● **ÉNONCÉ DU PROBLÈME**: Reproduisez telles quelles toutes les lignes ci-dessous, en omettant les images.

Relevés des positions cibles

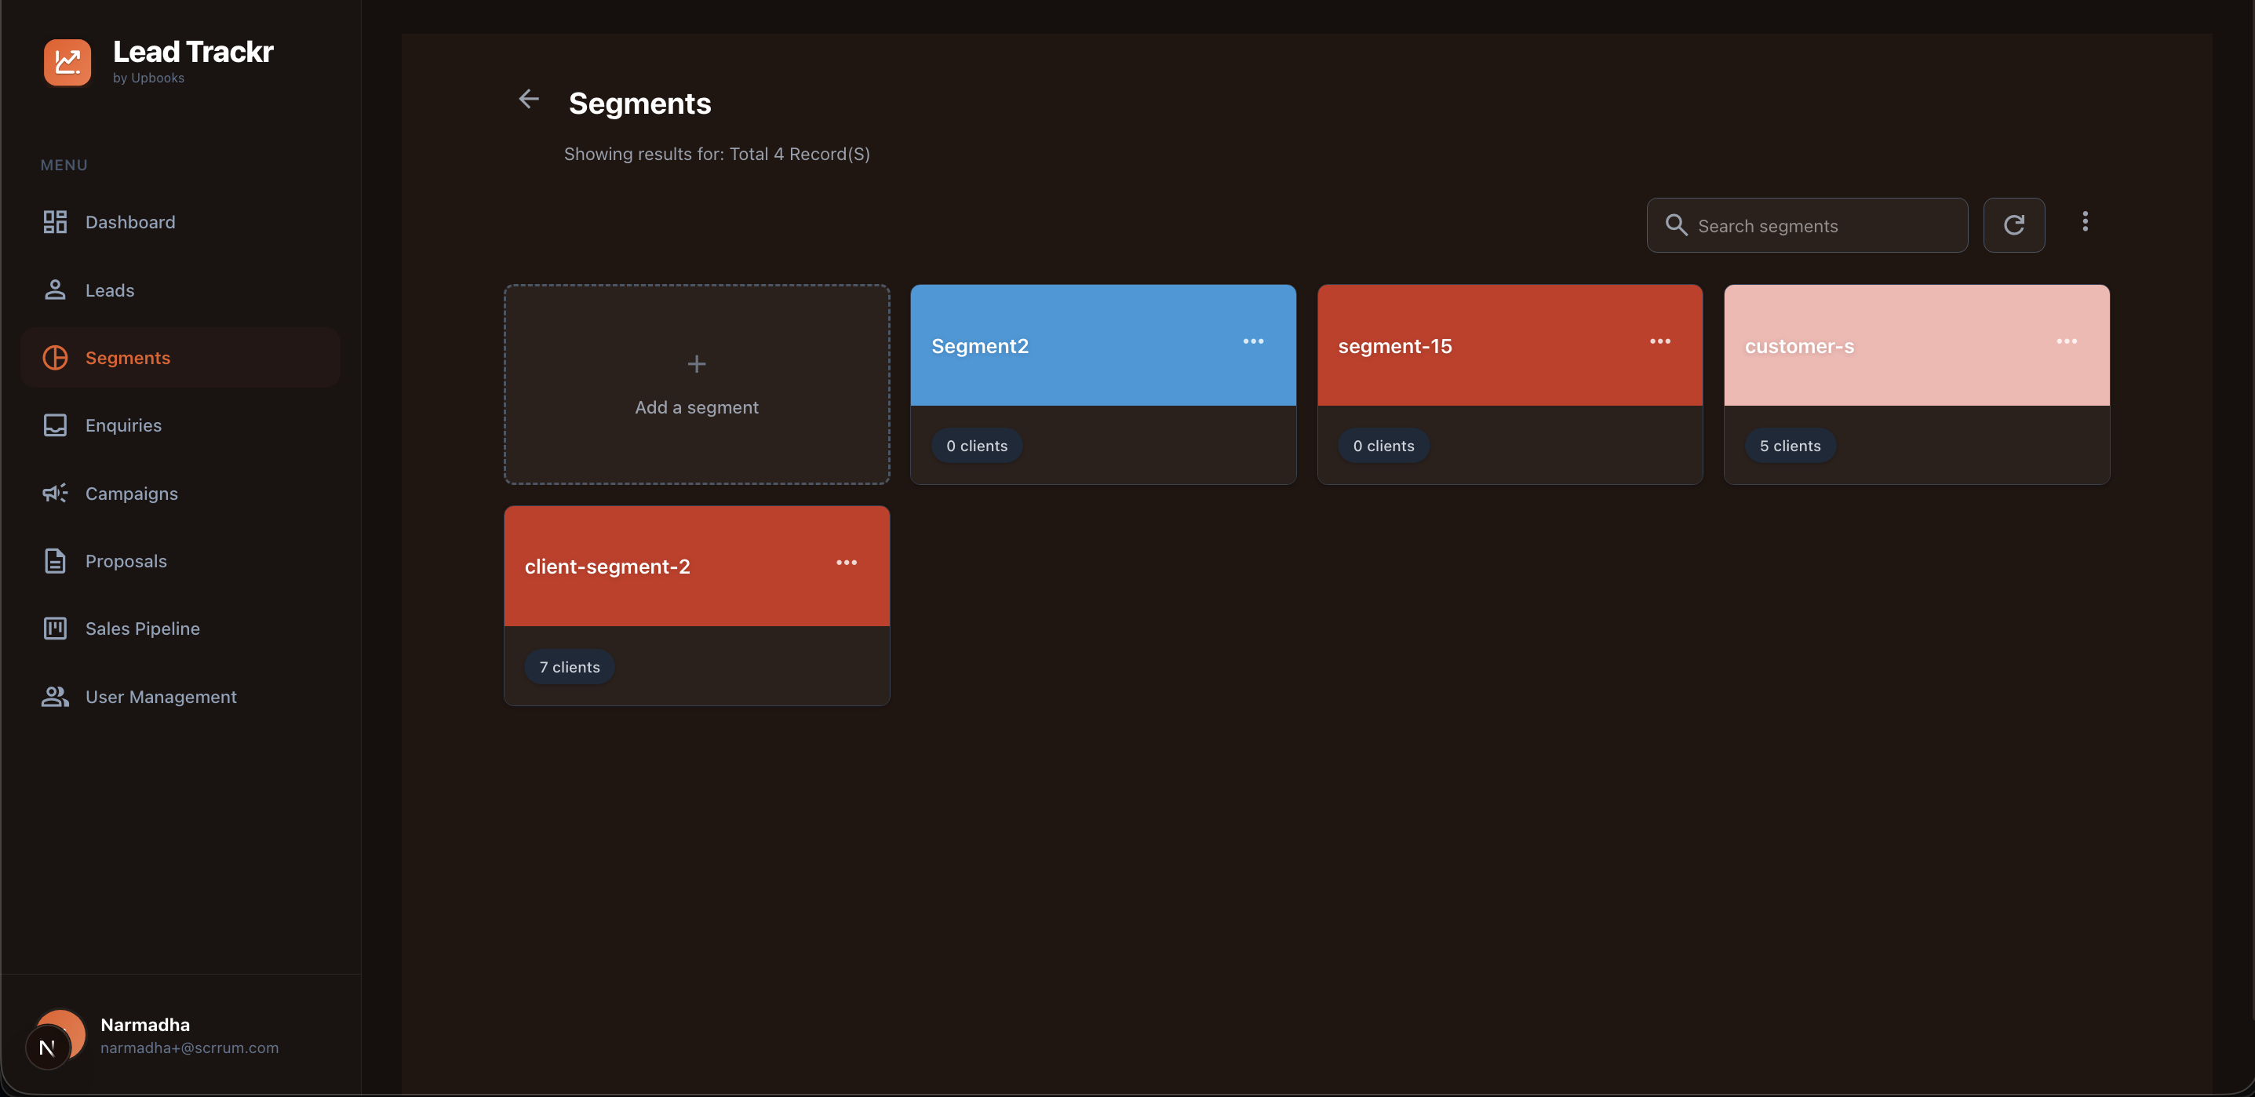Image resolution: width=2255 pixels, height=1097 pixels.
Task: Open options menu for customer-s card
Action: tap(2068, 341)
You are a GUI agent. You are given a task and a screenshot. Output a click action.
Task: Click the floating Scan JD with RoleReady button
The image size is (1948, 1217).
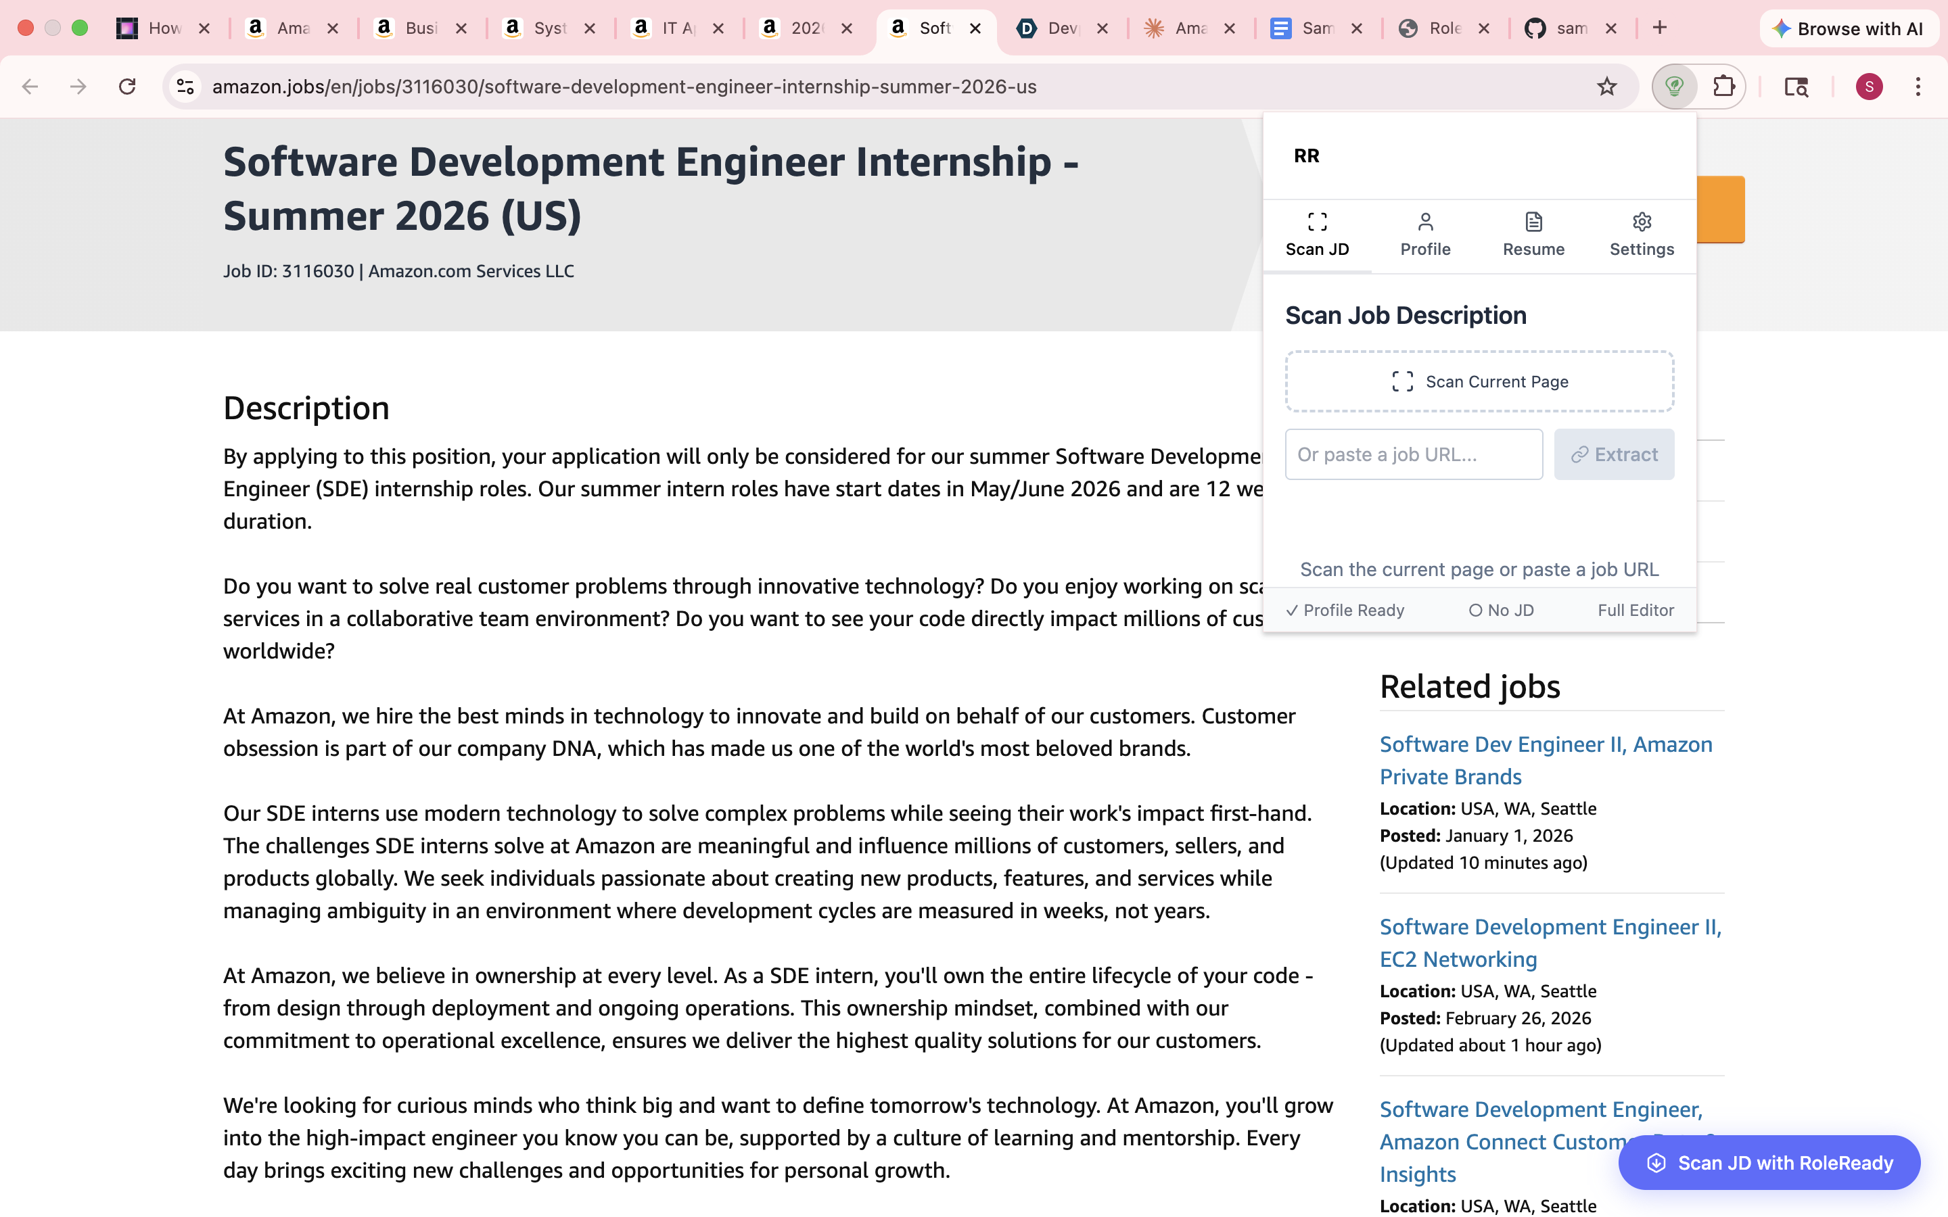pos(1769,1162)
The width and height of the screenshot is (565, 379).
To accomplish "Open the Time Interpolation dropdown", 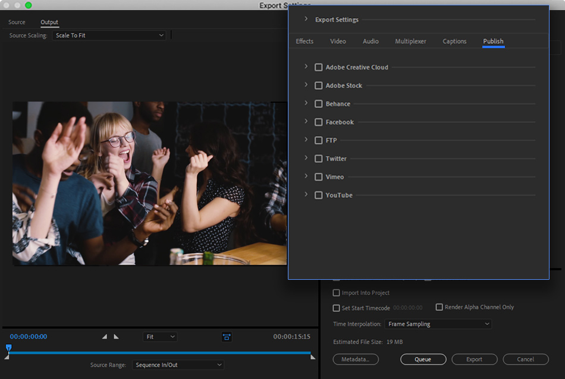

● **SOLUTION COMPLÈTE**:
Image resolution: width=2255 pixels, height=1097 pixels.
Task: Open options menu for customer-s card
Action: tap(2068, 341)
You are a GUI agent. You are given a task and a screenshot. Output a click action.
Task: Click the floating Scan JD with RoleReady button
The image size is (1948, 1217).
pos(1769,1162)
The width and height of the screenshot is (565, 379).
To accomplish "Open the Time Interpolation dropdown", 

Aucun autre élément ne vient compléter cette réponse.